• SOURCE PASSAGE
Students at Central Regional High School in Berkeley Township, New Jersey are mourning the loss of Adriana Kuch, a high school student who died by suicide shortly after a video of her being assaulted by a group of fellow students was posted to social media.
The circumstances of Adriana’s death has sparked outrage among students and community members at the school and a broader conversation about how best to protect children from the harms of bullying from peers in the social media age.
It’s also led to criminal charges for the students who were filmed attacking her and the resignation of the school superintendent after she blamed the death on Adriana’s alleged drug use and other familial issues.
What happened?
On February 1, a video surfaced on social media reportedly showing several students attacking Adriana as she walked down a hallway at her high school with her boyfriend. According to reporting from NJ.com, the attack lasted 30 seconds before school workers intervened and left the 14-year-old bloodied and bruised. Other students could be heard cheering in the background.
Two days later, family members found Adriana dead by suicide at their home in Bayview.
Her father, Michael Kuch, blamed the bullying for his daughter’s death and said he took her to the police following the attack and filed a police report that night. He believes that had the school opened an investigation into the attack after it happened, the video of the incident might not have made its way to social media.
The superintendent, Triantafillos Parlapanides, told NJ.com that the district’s decision not to report the assault to the police was in line with its policy.
But that did not happen, and the week after Adriana’s death, students at Central Regional High School walked out of their classes in protest at the school’s and school district’s handling of the kind of bullying Adriana had faced.
“Adriana took her own life because nobody at the school was able to help or care or step in,” Roman Valez, a sophomore, told WNBC. “I would actually like to teach the people who bully what they’re actually doing and how it affects.”
Who is facing charges?
On Friday, Ocean County Prosecutor Bradley D Billhimer announced that his office had filed criminal charges against four female students at the high school for their roles in the alleged attack. One of the students was charged with aggravated assault, two with conspiracy to commit aggravated assault, and the final student with harassment.
Those students were all already suspended from school in the aftermath of the alleged attack. Given that they’re minors, their names have not been released.
According to Mr Kuch, one of the girls now facing a criminal charge had been bullying Adriana online for years prior to the alleged attack. He also told reporters that one of the alleged attackers sent his daughter a message mocking her after the video was posted to social media.
A broader problem
Mr Parlapanides, the superintendent, resigned over the weekend after he told the Daily Mail that Adriana had been offered counseling “for drugs” but that her father had declined to take the school up on its offer. The now-former superintendent had been in the position for 14 years.
Mr Parlapanides’ comments were met with widespread condemnation, but the administrative issues in the school district may not stop with him. Luca Canzoneri, a 15-year-old student at the school, told the Daily Mail that the school’s administration had been “making fun” of its students for protesting in the wake of Adriana’s death.
Her death is indicative of a wider problem — the prevalance of suicidal ideation and gestures among teenagers in the US.
A study conducted by the Centers for Disease Control and Prevention (CDC) found that women and LGBTQ+-identifying teenagers are reporting record high levels of mental health challenges, with 42 per cent of all high school students reporting feeling sad or hopeless at some point in during 2021. That number represents a 50 per cent increase over the last decade.
Experts in the area have tied the emerging mental health crisis among teenagers to anxiety about the climate and political environment, social media, Covid, and increasing levels of social isolation. Thirty per cent of teen girls said that they had considered suicide.
“There’s no question young people are telling us they are in crisis,” Kathleen Ethier, director of CDC’s adolescent and school health division, said in comments about the study reported by PBS. “The data really call on us to act.”

• USING THE INFORMATION
**A.** Return the part of the article on Adriana Kuch's death that begins at "But that did" and ends after "is facing charges?", copied word for word.
**B.** In the article on Adriana Kuch's death, how many students did the Ocean County Prosecutor's office charge?
**C.** Turn the paragraph of the article on Adriana Kuch's death that opens with "On Friday, Ocean County Prosecutor" into a short list that keeps its main facts.
The stored data has no connection to the article on Adriana Kuch's death.

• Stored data
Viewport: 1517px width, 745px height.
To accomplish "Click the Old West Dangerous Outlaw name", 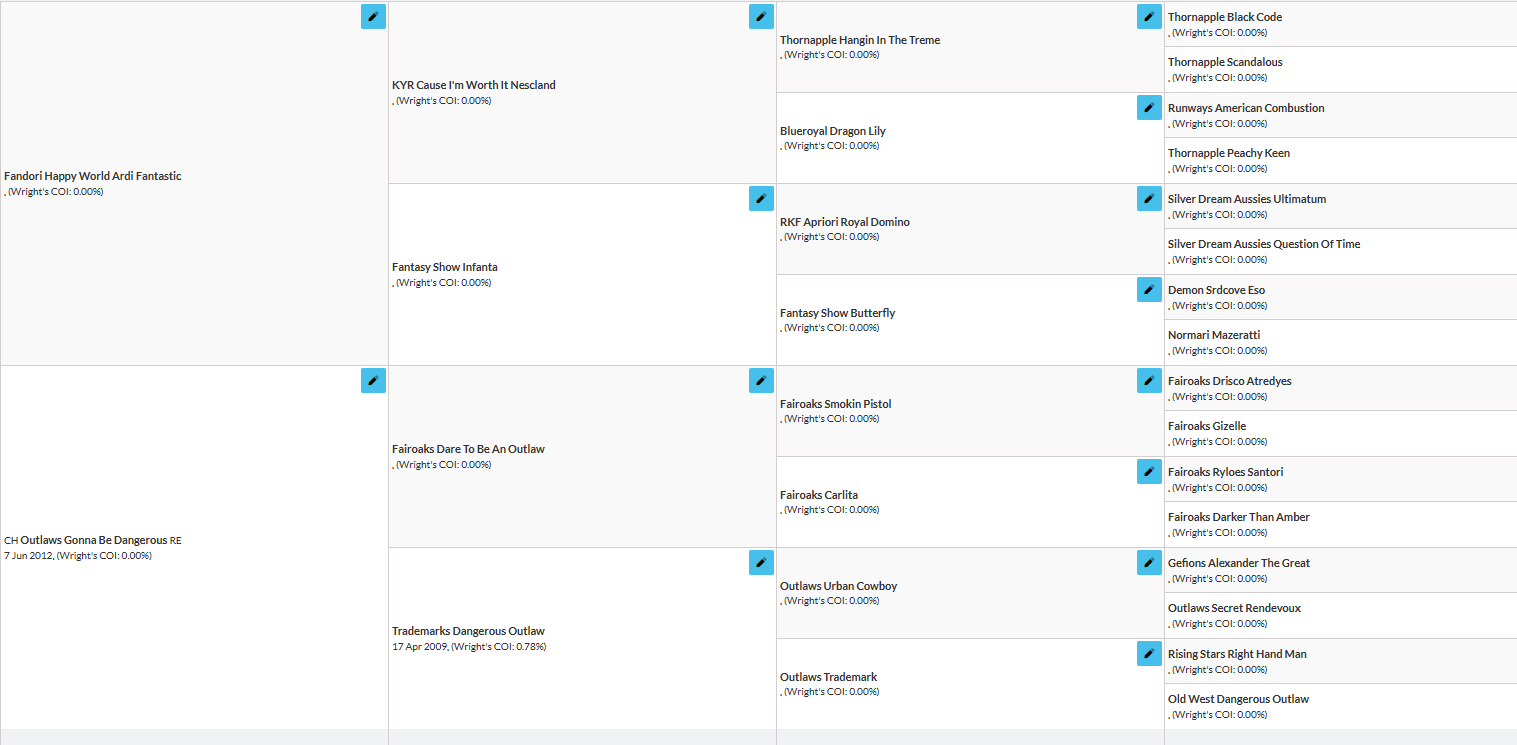I will (1238, 699).
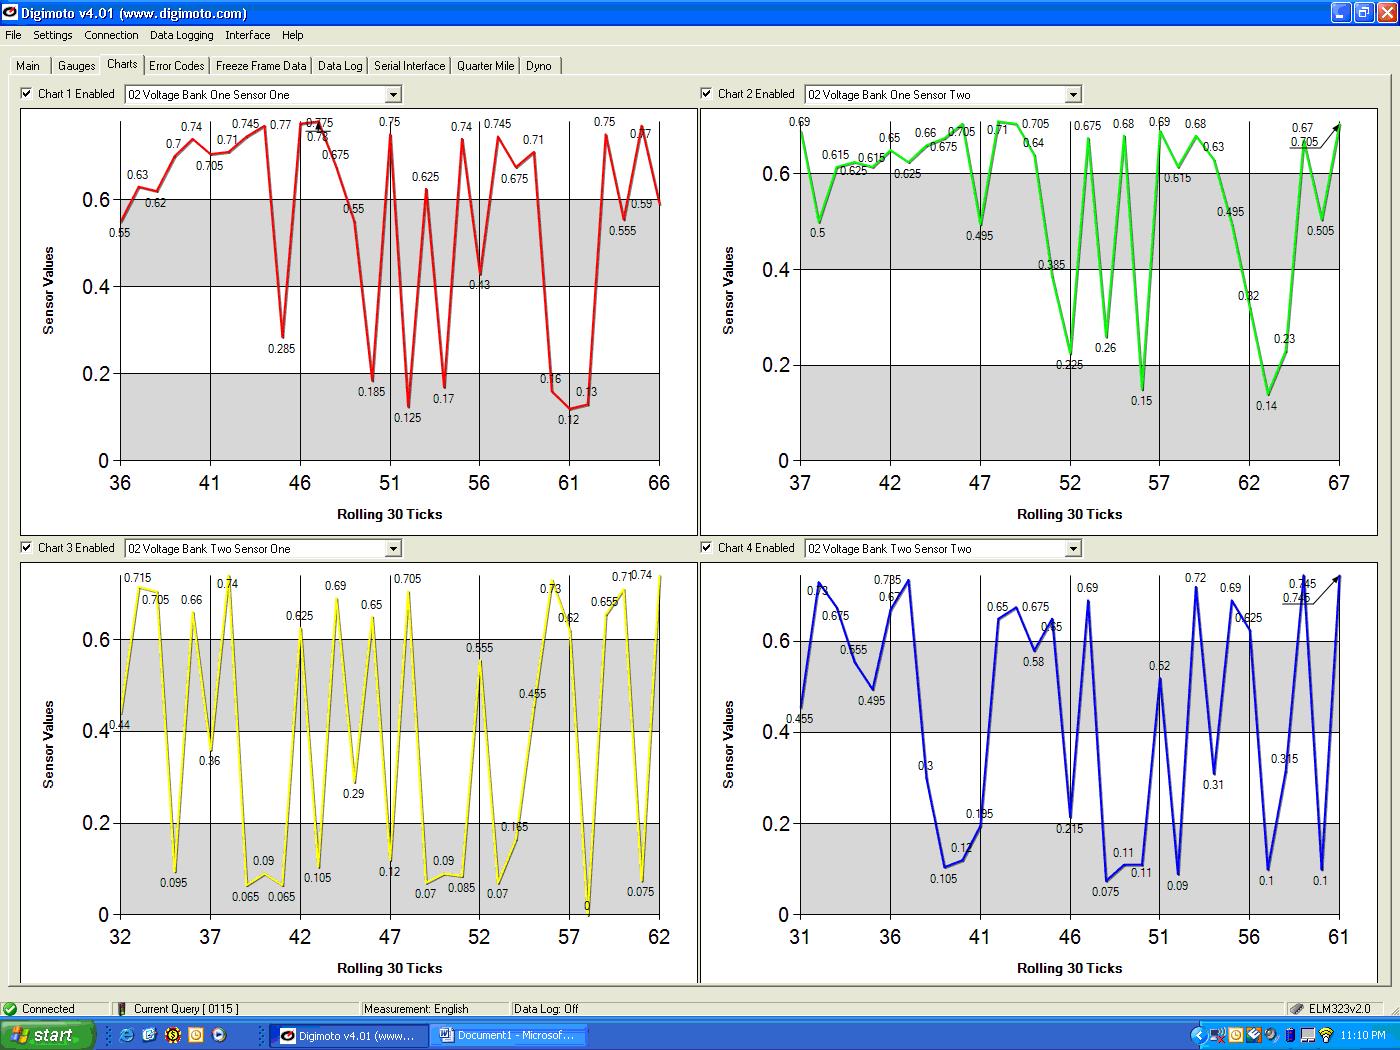Click the Digimoto logo icon in the title bar
Screen dimensions: 1400x1050
pyautogui.click(x=10, y=13)
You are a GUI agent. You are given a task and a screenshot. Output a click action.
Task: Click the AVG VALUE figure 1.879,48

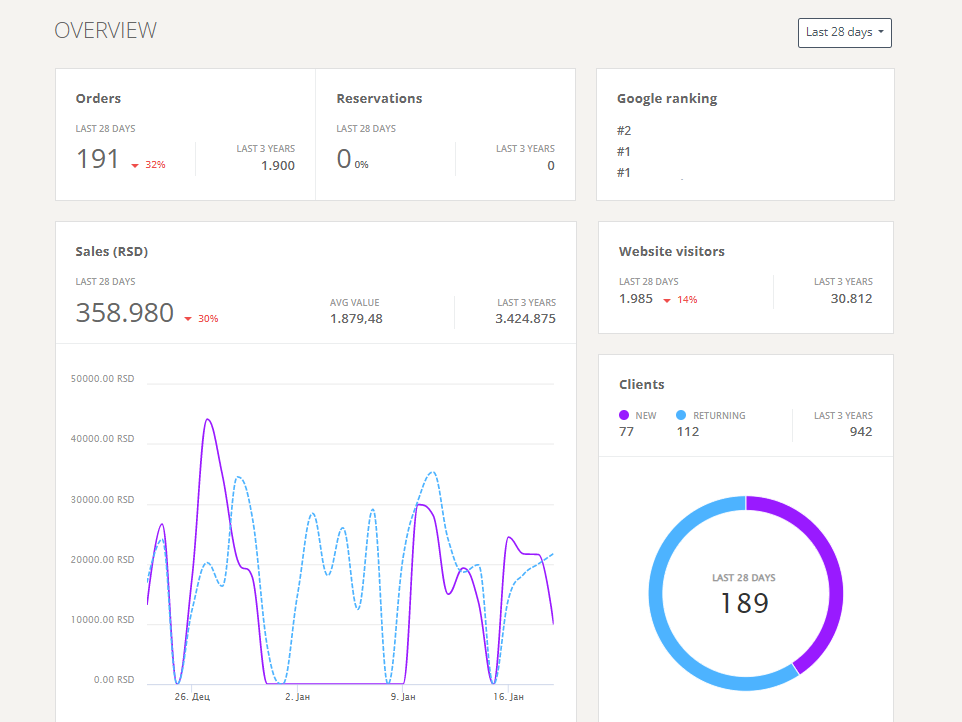[x=356, y=319]
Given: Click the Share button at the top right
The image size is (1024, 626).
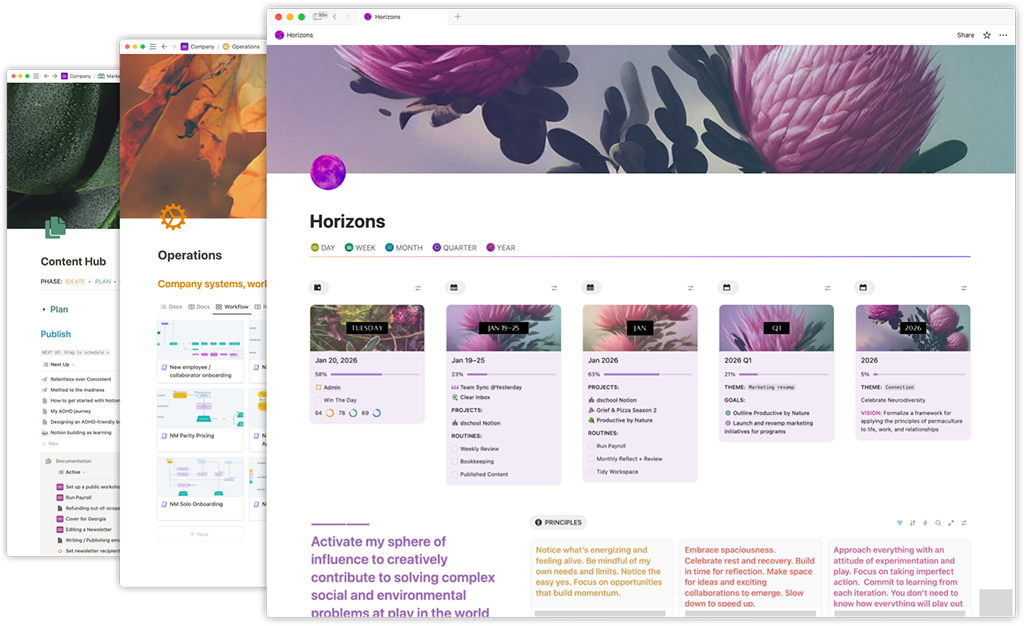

• ANSWERS BY TASK
**A.**
But that did not happen, and the week after Adriana’s death, students at Central Regional High School walked out of their classes in protest at the school’s and school district’s handling of the kind of bullying Adriana had faced.
“Adriana took her own life because nobody at the school was able to help or care or step in,” Roman Valez, a sophomore, told WNBC. “I would actually like to teach the people who bully what they’re actually doing and how it affects.”
Who is facing charges?

**B.** Four female students at the high school.

**C.**
- Ocean County Prosecutor Bradley D Billhimer announced the charges on Friday.
- His office charged four female students at the high school for their roles in the alleged attack.
- One student was charged with aggravated assault.
- Two were charged with conspiracy to commit aggravated assault.
- One was charged with harassment.